12th IEEE International Conference on Information Reuse and Integration (IEEE IRI-2011)

Tuesday, March 8th, 2011

12th IEEE International Conference on Information Reuse and Integration (IEEE IRI-2011)

From the announcement:

Given the emerging global Information-centric IT landscape that has tremendous social and economic implications, effectively processing and integrating humongous volumes of information from diverse sources to enable effective decision making and knowledge generation have become one of the most significant challenges of current times. Information Reuse and Integration (IRI) seeks to maximize the reuse of information by creating simple, rich, and reusable knowledge representations and consequently explores strategies for integrating this knowledge into systems and applications. IRI plays a pivotal role in the capture, representation, maintenance, integration, validation, and extrapolation of information; and applies both information and knowledge for enhancing decision-making in various application domains.

This conference explores three major tracks: information reuse, information integration, and reusable systems. Information explores theory and practice of optimizing representation; information integration focuses on innovative strategies and algorithms for applying integration approaches in novel domains; and reusable systems focus on developing and deploying models and corresponding processes that enable Information Reuse and Integration to play a pivotal role in enhancing decision-making processes in various application domains.

Important dates:

March 28, 2011 Submission of abstract (Recommended)
April 5, 2011 Paper submission deadline
May 14, 2011 Notification of acceptance
May 28, 2011 Camera-ready paper due
May 28, 2011 Presenting author registration due
June 30, 2011 Advance (discount) registration for general public and other co-author
July 15, 2011 Hotel reservation (special discount rate) closing date
August 3-5, 2011 Conference events

12th IEEE International Conference on Information Reuse and Integration (IEEE IRI-2011)

Tuesday, January 11th, 2011

12th IEEE International Conference on Information Reuse and Integration (IEEE IRI-2011)

From the announcement:

Given the emerging global Information-centric IT landscape that has tremendous social and economic implications, effectively processing and integrating humongous volumes of information from diverse sources to enable effective decision making and knowledge generation have become one of the most significant challenges of current times. Information Reuse and Integration (IRI) seeks to maximize the reuse of information by creating simple, rich, and reusable knowledge representations and consequently explores strategies for integrating this knowledge into systems and applications. IRI plays a pivotal role in the capture, representation, maintenance, integration, validation, and extrapolation of information; and applies both information and knowledge for enhancing decision-making in various application domains.
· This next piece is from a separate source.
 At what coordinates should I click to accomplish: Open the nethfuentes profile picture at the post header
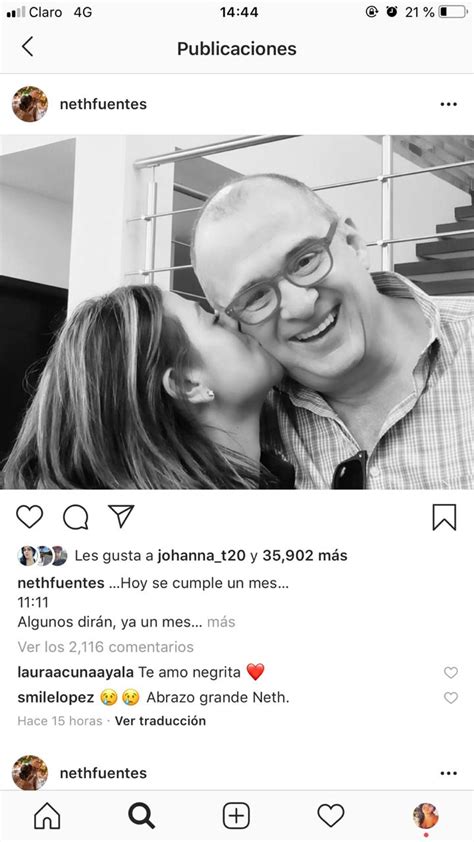pos(30,104)
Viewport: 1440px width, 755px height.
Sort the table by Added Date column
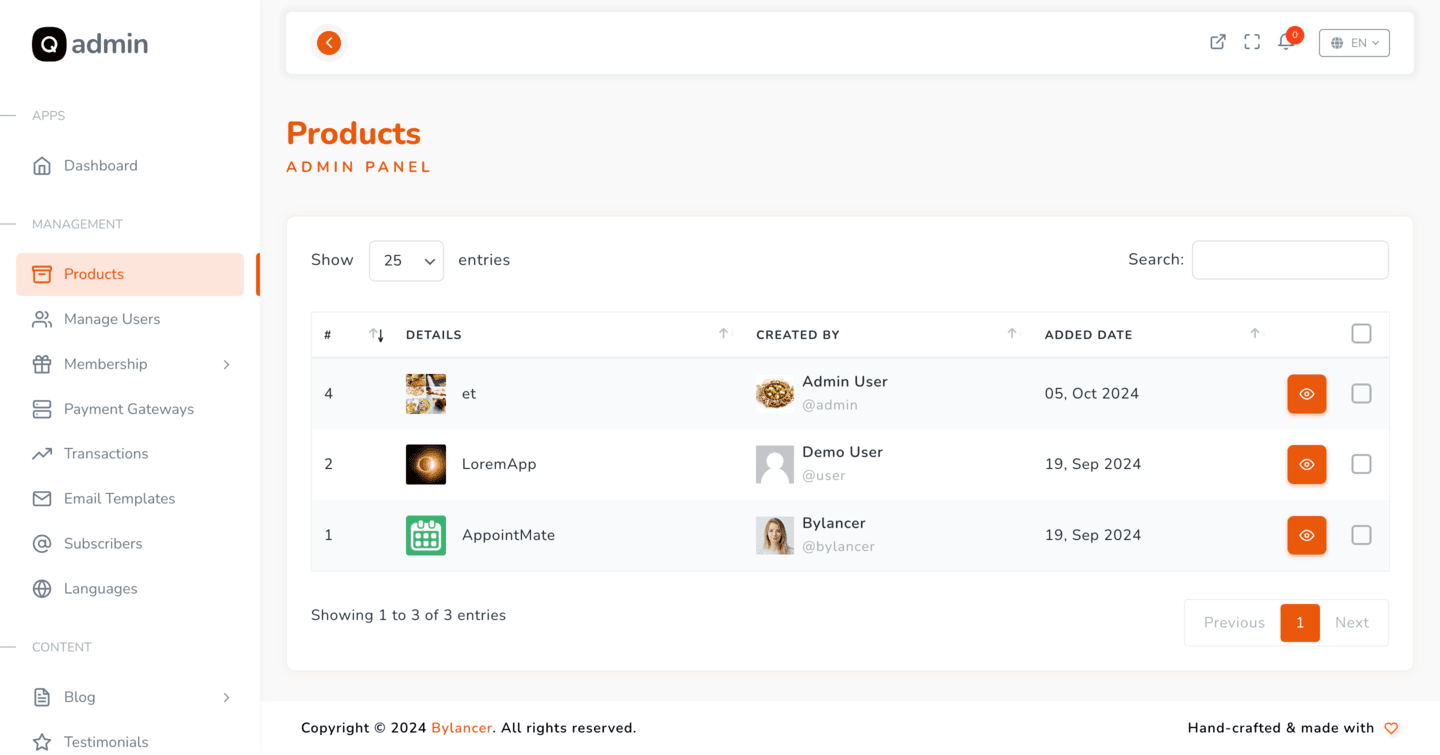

This conference explores three major tracks: information reuse, information integration, and reusable systems. Information explores theory and practice of optimizing representation; information integration focuses on innovative strategies and algorithms for applying integration approaches in novel domains; and reusable systems focus on developing and deploying models and corresponding processes that enable Information Reuse and Integration to play a pivotal role in enhancing decision-making processes in various application domains.

All three tracks depend on subject identity, whether explicitly recognized or not. Would be nice to have topic map representatives at the conference.

Important Dates:

Paper submission deadline February 15, 2011

Notification of acceptance April 15, 2011

Camera-ready paper due May 1, 2011

Presenting author registration due May 1, 2011

Advance (discount) registration for general public and other co-author June 30, 2011

Hotel reservation (special discount rate) closing date July 15, 2011

Conference events August 3-5, 2011

Just picking at random from prior proceedings, I noticed:

Inconsistency: the good, the bad, and the ugly by Du Zhang from the 9th annual meeting.

Definitely a topic map sort of conference.